**Your task:** An exact copy of each record is required.

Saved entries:
**********

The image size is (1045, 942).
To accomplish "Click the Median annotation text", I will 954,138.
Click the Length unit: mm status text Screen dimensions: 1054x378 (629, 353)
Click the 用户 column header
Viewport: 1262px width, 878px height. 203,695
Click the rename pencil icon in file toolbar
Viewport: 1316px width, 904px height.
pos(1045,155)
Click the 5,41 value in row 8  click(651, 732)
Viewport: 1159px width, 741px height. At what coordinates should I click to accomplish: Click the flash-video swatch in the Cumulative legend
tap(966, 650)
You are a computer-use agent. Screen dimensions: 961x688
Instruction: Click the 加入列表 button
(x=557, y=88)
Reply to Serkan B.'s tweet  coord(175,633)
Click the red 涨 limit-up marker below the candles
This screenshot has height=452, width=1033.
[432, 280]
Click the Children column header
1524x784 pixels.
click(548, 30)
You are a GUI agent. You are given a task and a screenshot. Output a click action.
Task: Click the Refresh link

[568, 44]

**********

**Response to this task:**
The image size is (1045, 942).
To accomplish "Click the Median annotation text", I will 954,138.
Click the Length unit: mm status text Screen dimensions: 1054x378 (629, 353)
Click the 用户 column header
Viewport: 1262px width, 878px height. 203,695
Click the rename pencil icon in file toolbar
Viewport: 1316px width, 904px height.
pos(1045,155)
Click the 5,41 value in row 8  click(651, 732)
Viewport: 1159px width, 741px height. At what coordinates should I click to accomplish: Click the flash-video swatch in the Cumulative legend
tap(966, 650)
You are a computer-use agent. Screen dimensions: 961x688
Instruction: Click the 加入列表 button
(x=557, y=88)
Reply to Serkan B.'s tweet  coord(175,633)
Click the red 涨 limit-up marker below the candles
This screenshot has height=452, width=1033.
[432, 280]
Click the Children column header
1524x784 pixels.
click(548, 30)
You are a GUI agent. You are given a task and a screenshot. Output a click action.
Task: Click the Refresh link

[568, 44]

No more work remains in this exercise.